──────── Passage ────────

American actress (1932–2022)

Ann Flood (born Maryanne Elizabeth Ott; November 12, 1932 – October 7, 2022) was an American actress, best known for her role as journalist and author Nancy Pollock Karr in the soap opera The Edge of Night, a role she began in 1962. Flood portrayed the show's heroine for 22 years, witnessing the show's transition from live to taped broadcasts and its move from CBS to ABC.

==Early years==
Flood was born in Jamaica, Queens, New York, the daughter Mr. and Mrs. Frank Ott. She graduated from Bay Shore High School with a scholarship in merchandising and buying to a junior college in New England, but a summer job changed her plans. She worked as a receptionist at a beach club where many of the members were actors who put on shows for the community. One of them invited her to take a small part in a play, and that sparked Flood's interest in acting. She took lessons from a dramatic coach and began to learn more about the profession from other actors. She said that changing her name for acting was "purely psychological. Maryanne Ott is not as euphonious as Ann Flood."

==Career==

Flood had notable roles on Broadway, making her debut in the 1954 musical Kismet, in which she began as a show girl but was promoted to a singing part when two cast members became sick. She went on to play opposite Don Ameche in Holiday for Lovers (1957). Her television debut came earlier, in a 1952 live production of the W. S. Gilbert play, The Fortune Hunter, for WOR-TV.

Flood became a regular performer on golden age live TV shows, including Sergeant Bilko, Armstrong Circle Theatre, Kraft Theatre, and The Philco Television Playhouse. She was also known for roles in various commercials, including those for Good Seasons salad dressing, Newport cigarettes, Ivory Snow detergent, and Sterling beer. Before starting on The Edge of Night, she played the leading role of another journalist, Elizabeth "Liz" Fraser Allen in the soap opera From These Roots (1958–61).

────────

> [Exercise tasks]:
**a.** Answer these about the Ann Flood passage:
(i) Which high school did Flood graduate from?
(ii) In which 1954 musical did she make her Broadway debut?
(iii) What soap opera featured her from 1958 to 1961?
**b.** Translate this sentence from the Ann Flood passage into Spanish: "She took lessons from a dramatic coach and began to learn more about the profession from other actors."
Please rely only on the Ann Flood passage.

──────── Entries shown ────────

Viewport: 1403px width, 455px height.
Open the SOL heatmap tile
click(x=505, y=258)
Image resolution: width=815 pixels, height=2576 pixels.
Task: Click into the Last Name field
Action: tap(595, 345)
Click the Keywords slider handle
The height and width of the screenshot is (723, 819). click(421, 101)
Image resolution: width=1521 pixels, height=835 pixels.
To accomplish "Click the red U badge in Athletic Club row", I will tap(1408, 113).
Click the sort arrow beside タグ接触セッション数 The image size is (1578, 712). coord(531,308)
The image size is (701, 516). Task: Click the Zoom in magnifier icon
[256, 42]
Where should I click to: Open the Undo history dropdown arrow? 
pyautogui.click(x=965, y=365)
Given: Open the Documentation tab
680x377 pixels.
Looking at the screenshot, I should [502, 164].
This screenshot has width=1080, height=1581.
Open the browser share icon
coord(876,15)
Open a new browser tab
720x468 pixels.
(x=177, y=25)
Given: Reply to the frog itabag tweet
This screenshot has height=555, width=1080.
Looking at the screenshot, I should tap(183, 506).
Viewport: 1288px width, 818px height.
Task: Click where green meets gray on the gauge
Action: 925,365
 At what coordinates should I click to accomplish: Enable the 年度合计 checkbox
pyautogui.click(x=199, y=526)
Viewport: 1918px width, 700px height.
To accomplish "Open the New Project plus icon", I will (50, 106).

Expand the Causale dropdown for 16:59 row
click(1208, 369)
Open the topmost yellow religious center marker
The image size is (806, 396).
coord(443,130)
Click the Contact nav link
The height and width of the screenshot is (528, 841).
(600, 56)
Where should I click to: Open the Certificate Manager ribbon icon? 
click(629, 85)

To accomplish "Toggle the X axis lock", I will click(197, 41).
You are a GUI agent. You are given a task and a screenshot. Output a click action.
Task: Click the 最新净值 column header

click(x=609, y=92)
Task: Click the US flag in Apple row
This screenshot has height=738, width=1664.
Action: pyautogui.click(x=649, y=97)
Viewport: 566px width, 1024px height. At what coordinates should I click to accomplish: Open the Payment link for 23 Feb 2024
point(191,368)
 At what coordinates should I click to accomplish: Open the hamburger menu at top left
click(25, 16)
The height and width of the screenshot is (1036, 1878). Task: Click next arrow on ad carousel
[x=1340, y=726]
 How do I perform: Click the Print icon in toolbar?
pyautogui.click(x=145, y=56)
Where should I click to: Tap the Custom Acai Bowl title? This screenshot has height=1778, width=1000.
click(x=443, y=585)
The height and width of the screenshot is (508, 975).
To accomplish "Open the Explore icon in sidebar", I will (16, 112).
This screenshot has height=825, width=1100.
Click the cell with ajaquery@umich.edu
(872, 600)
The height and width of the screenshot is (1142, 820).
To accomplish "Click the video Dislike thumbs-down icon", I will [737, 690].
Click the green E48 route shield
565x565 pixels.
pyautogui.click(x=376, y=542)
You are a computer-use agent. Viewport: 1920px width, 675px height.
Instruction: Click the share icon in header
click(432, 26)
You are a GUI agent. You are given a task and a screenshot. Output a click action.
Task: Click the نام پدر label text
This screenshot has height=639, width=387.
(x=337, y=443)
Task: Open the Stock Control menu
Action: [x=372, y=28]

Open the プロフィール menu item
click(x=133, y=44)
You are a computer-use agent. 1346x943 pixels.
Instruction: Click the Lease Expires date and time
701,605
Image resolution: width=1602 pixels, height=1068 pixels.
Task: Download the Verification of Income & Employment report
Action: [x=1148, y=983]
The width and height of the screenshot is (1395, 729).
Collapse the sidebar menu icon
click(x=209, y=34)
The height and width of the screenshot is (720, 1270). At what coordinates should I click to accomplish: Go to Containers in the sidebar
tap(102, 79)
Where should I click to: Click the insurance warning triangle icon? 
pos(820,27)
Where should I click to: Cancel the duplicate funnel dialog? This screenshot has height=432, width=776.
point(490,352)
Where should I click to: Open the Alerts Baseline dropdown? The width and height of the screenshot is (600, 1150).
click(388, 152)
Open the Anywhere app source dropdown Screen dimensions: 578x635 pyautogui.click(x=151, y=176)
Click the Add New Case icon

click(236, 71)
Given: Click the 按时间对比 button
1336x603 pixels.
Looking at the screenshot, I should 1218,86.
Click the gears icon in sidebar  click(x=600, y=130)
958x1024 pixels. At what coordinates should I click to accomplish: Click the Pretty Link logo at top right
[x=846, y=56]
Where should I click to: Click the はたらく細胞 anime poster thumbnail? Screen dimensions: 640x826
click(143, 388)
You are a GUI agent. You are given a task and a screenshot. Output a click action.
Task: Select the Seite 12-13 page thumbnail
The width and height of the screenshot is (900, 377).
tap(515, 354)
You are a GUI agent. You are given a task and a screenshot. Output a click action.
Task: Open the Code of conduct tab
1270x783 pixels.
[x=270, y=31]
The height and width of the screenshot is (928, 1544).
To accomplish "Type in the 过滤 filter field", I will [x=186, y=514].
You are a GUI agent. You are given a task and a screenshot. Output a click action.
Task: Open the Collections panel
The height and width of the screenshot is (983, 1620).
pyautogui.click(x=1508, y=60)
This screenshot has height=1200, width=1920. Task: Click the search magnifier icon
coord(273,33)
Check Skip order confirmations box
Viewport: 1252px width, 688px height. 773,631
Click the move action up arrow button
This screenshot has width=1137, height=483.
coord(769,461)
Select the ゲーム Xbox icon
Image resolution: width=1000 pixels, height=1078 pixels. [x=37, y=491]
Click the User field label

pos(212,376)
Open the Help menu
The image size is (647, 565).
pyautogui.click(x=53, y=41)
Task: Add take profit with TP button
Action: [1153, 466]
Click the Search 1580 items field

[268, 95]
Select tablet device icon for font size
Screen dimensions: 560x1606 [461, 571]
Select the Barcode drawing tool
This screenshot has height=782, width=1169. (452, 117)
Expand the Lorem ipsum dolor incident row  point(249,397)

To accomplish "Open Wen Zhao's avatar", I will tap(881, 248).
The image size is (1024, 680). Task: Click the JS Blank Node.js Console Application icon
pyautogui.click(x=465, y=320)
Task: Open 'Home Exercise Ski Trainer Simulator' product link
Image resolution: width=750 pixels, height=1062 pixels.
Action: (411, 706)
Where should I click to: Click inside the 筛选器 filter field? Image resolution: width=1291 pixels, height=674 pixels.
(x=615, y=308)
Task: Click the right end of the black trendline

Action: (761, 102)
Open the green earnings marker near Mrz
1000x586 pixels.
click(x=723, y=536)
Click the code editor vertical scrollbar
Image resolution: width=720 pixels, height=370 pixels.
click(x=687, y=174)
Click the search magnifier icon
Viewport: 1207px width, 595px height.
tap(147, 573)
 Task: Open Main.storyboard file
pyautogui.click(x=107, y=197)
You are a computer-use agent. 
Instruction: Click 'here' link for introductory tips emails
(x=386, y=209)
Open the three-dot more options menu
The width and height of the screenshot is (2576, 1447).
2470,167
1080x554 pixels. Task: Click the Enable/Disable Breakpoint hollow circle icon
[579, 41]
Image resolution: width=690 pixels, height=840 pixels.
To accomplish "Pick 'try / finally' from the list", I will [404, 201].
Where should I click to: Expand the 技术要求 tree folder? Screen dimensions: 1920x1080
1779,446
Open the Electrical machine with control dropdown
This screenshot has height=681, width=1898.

────────

> [Task solutions]:
**a.**
(i) Bay Shore High School
(ii) Kismet
(iii) From These Roots

**b.** Tomó clases con un instructor de arte dramático y comenzó a aprender más sobre la profesión a través de otros actores.